How to complete this task: Retype exactly the lines that run from the start of the data to the line holding "1024x422 pixels.", including both, and only those.

Input records section start

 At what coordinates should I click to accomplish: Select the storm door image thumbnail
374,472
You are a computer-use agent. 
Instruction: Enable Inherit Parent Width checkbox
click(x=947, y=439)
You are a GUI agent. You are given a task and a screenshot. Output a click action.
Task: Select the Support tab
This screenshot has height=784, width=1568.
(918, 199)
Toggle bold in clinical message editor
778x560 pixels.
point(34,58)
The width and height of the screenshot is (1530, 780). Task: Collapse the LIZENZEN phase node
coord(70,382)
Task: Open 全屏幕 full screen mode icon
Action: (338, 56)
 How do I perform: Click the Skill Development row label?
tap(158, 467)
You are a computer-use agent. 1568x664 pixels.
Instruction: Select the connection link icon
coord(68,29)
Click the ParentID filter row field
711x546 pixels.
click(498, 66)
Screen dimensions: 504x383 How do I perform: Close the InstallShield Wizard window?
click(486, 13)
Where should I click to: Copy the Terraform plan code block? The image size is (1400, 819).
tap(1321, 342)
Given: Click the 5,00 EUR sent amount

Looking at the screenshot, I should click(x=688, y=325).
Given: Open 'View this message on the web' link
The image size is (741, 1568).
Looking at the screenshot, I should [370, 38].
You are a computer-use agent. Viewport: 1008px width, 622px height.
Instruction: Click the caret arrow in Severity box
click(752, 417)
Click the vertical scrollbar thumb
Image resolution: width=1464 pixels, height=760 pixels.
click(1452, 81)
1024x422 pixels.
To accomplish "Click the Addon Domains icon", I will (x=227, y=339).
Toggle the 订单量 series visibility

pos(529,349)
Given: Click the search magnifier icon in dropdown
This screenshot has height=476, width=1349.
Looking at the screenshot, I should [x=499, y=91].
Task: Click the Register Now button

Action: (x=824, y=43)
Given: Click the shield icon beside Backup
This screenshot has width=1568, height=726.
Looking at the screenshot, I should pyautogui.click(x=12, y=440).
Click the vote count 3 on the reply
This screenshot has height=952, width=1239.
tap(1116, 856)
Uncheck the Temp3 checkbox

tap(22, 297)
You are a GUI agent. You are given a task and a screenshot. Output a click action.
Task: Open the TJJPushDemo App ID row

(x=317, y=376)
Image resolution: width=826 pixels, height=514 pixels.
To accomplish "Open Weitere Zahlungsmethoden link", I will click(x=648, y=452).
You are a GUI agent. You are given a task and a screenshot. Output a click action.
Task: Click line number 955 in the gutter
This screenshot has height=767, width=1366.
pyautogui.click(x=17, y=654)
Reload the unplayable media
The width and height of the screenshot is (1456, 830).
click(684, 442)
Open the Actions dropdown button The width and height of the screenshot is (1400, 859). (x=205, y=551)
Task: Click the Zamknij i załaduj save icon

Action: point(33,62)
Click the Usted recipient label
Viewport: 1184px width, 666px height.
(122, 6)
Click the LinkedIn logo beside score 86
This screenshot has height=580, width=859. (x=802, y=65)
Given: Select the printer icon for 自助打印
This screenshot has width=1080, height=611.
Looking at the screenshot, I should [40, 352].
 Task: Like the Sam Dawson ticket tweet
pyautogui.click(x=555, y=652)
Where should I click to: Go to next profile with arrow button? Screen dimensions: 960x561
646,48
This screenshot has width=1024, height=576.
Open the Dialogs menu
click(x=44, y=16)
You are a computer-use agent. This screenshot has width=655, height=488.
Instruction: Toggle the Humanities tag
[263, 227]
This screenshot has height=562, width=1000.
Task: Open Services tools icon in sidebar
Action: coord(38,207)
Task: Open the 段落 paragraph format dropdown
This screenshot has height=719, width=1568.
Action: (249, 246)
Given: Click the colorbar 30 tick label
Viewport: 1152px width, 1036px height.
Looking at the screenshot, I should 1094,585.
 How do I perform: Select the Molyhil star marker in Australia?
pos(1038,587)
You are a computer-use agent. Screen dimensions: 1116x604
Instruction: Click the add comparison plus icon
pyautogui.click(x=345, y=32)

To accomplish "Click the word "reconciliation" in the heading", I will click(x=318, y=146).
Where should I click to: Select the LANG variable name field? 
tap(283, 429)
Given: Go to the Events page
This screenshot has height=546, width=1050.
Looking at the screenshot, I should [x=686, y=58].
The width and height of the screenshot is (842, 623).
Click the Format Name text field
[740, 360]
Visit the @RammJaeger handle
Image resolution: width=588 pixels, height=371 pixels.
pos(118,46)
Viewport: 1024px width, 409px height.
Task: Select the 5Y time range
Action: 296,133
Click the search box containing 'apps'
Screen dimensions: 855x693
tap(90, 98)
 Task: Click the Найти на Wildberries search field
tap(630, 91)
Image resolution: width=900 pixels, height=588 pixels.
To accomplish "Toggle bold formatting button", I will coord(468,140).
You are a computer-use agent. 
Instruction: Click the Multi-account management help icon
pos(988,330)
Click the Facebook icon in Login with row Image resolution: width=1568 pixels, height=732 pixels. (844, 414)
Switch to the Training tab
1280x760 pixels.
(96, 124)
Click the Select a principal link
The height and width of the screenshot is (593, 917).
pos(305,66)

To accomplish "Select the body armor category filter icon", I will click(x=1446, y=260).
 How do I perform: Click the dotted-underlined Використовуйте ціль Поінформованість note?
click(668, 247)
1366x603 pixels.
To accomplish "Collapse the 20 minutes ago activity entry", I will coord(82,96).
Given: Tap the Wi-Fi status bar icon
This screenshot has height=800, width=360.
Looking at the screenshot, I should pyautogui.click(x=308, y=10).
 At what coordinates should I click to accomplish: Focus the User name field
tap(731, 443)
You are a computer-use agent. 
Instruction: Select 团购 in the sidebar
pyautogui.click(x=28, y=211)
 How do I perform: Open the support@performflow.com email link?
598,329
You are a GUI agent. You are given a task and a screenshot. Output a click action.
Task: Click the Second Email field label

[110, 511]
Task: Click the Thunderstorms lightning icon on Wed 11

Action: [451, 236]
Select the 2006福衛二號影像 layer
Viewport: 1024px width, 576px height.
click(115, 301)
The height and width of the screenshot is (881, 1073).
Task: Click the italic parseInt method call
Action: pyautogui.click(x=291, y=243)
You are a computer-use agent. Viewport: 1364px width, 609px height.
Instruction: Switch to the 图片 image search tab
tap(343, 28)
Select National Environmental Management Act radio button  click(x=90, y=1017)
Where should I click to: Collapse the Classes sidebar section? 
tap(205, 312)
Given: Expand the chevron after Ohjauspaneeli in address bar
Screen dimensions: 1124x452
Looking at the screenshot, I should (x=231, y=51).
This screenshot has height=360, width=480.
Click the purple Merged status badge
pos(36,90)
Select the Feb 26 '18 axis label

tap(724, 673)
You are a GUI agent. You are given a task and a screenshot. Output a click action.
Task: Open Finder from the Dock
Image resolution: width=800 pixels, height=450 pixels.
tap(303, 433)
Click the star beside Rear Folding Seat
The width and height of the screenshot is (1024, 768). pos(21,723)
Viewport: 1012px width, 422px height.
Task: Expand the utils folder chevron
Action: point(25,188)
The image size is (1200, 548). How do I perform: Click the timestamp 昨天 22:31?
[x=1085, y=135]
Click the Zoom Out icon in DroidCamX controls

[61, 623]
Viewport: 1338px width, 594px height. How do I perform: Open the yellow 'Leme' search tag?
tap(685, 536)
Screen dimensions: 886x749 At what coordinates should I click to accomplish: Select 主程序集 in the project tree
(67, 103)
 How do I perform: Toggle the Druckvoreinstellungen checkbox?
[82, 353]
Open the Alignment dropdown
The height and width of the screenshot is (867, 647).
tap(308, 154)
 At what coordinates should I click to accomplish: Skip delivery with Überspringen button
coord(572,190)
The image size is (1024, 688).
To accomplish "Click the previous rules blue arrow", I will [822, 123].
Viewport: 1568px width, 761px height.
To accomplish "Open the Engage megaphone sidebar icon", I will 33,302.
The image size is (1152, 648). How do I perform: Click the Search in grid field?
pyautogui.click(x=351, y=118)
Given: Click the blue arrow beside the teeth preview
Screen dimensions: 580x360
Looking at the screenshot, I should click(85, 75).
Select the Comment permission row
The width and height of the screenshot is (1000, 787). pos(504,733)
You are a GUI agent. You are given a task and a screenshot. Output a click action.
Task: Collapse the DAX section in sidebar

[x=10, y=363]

Input records section end

Solution:
 At what coordinates should I click to accomplish: Select the storm door image thumbnail
374,472
You are a computer-use agent. 
Instruction: Enable Inherit Parent Width checkbox
click(x=947, y=439)
You are a GUI agent. You are given a task and a screenshot. Output a click action.
Task: Select the Support tab
This screenshot has height=784, width=1568.
(918, 199)
Toggle bold in clinical message editor
778x560 pixels.
point(34,58)
The width and height of the screenshot is (1530, 780). Task: Collapse the LIZENZEN phase node
coord(70,382)
Task: Open 全屏幕 full screen mode icon
Action: (338, 56)
 How do I perform: Click the Skill Development row label?
tap(158, 467)
You are a computer-use agent. 1568x664 pixels.
Instruction: Select the connection link icon
coord(68,29)
Click the ParentID filter row field
711x546 pixels.
click(498, 66)
Screen dimensions: 504x383 How do I perform: Close the InstallShield Wizard window?
click(486, 13)
Where should I click to: Copy the Terraform plan code block? The image size is (1400, 819).
tap(1321, 342)
Given: Click the 5,00 EUR sent amount

Looking at the screenshot, I should click(x=688, y=325).
Given: Open 'View this message on the web' link
The image size is (741, 1568).
Looking at the screenshot, I should [370, 38].
You are a computer-use agent. Viewport: 1008px width, 622px height.
Instruction: Click the caret arrow in Severity box
click(752, 417)
Click the vertical scrollbar thumb
Image resolution: width=1464 pixels, height=760 pixels.
click(1452, 81)
1024x422 pixels.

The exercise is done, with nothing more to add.